Exercise details: Exclude the pictures, then repeat exactly each line from the one containing "Instruction: Open Google" to the final line of the records that follow.

#### Provided material ####

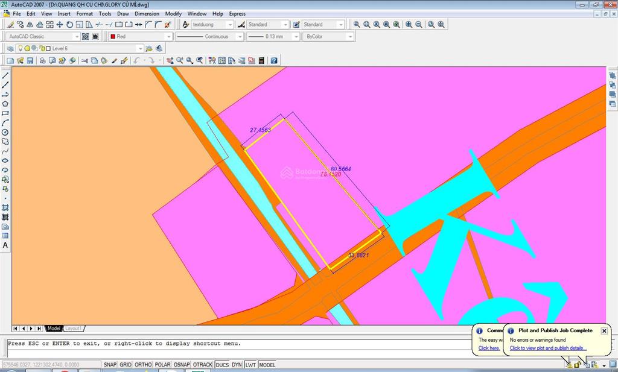This screenshot has height=372, width=618.
Task: Enable OSNAP in the status bar
Action: point(182,365)
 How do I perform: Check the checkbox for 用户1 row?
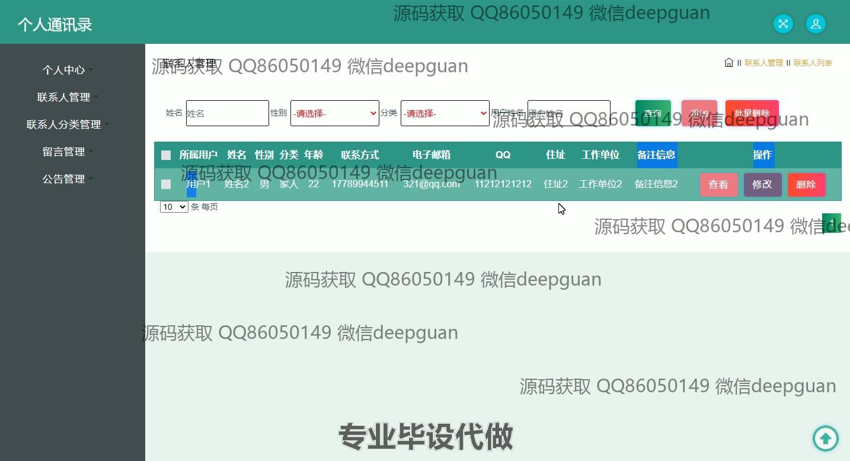166,184
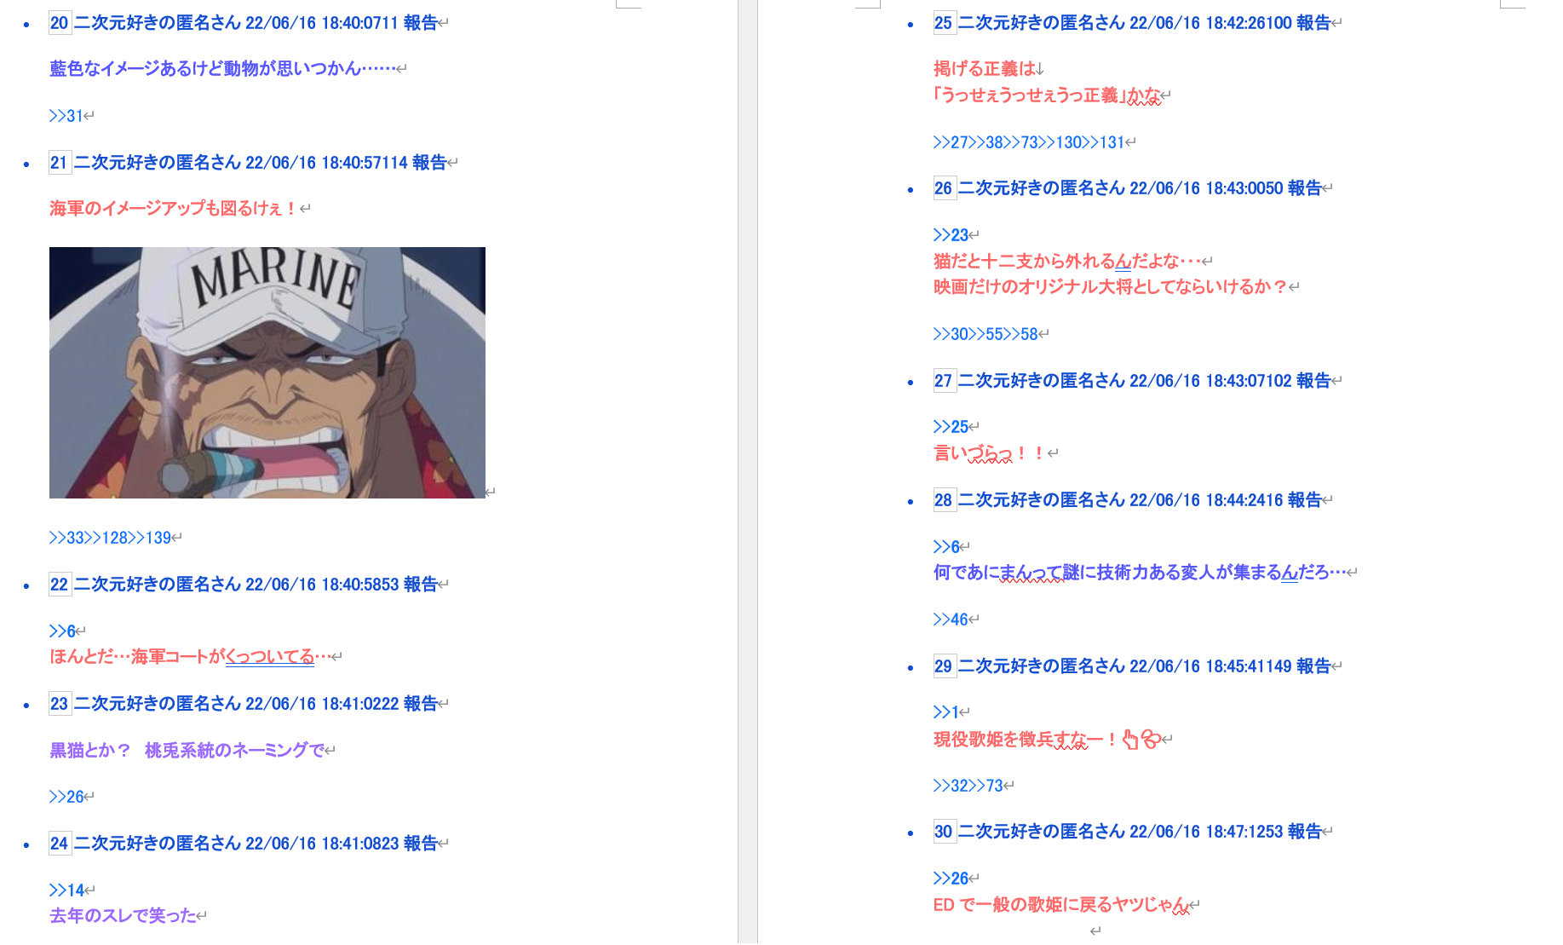This screenshot has height=945, width=1563.
Task: Click reply anchors >>30>>55>>58
Action: tap(985, 334)
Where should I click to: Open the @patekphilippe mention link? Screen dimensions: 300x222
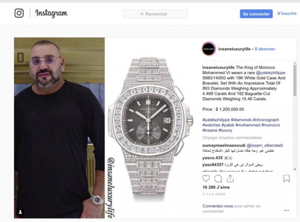[x=270, y=73]
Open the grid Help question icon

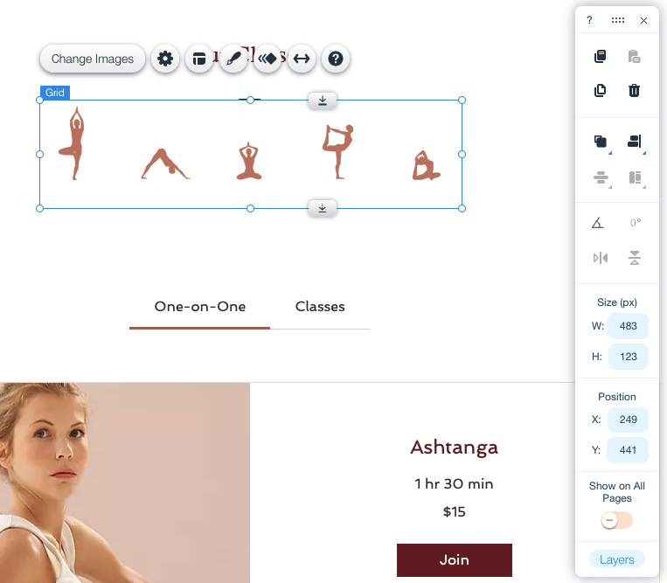coord(336,59)
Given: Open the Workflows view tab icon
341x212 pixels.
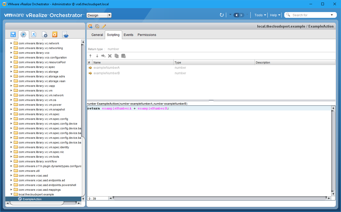Looking at the screenshot, I should [x=13, y=34].
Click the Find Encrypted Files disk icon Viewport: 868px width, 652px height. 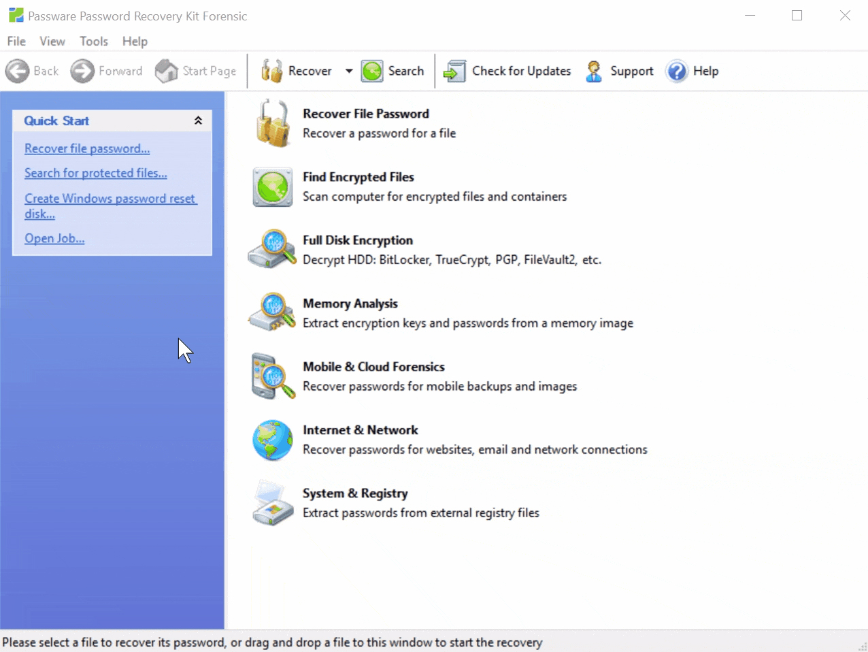tap(273, 187)
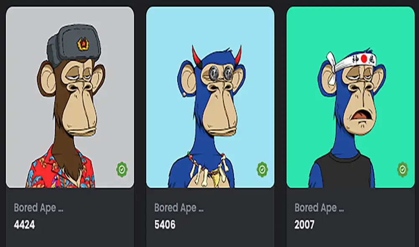Select token number 5406

165,224
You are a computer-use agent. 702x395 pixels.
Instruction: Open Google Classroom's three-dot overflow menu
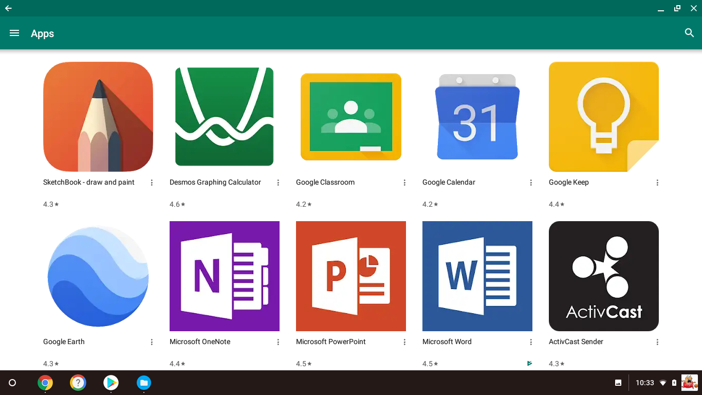point(404,183)
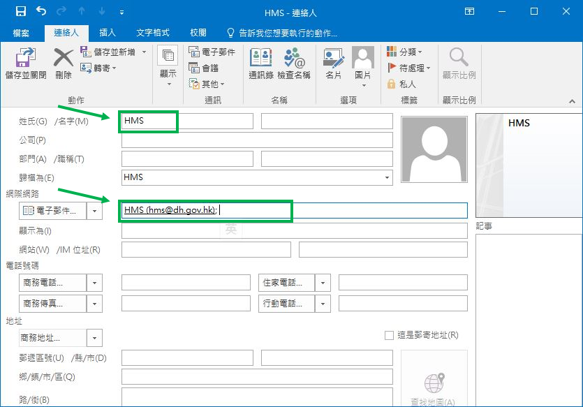The image size is (583, 407).
Task: Open the 住家電話 selector arrow
Action: click(323, 282)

####

Task response:
Instruction: Open Google Classroom's three-dot overflow menu
point(404,183)
The image size is (583, 407).
Task: Open the 住家電話 selector arrow
Action: click(323, 282)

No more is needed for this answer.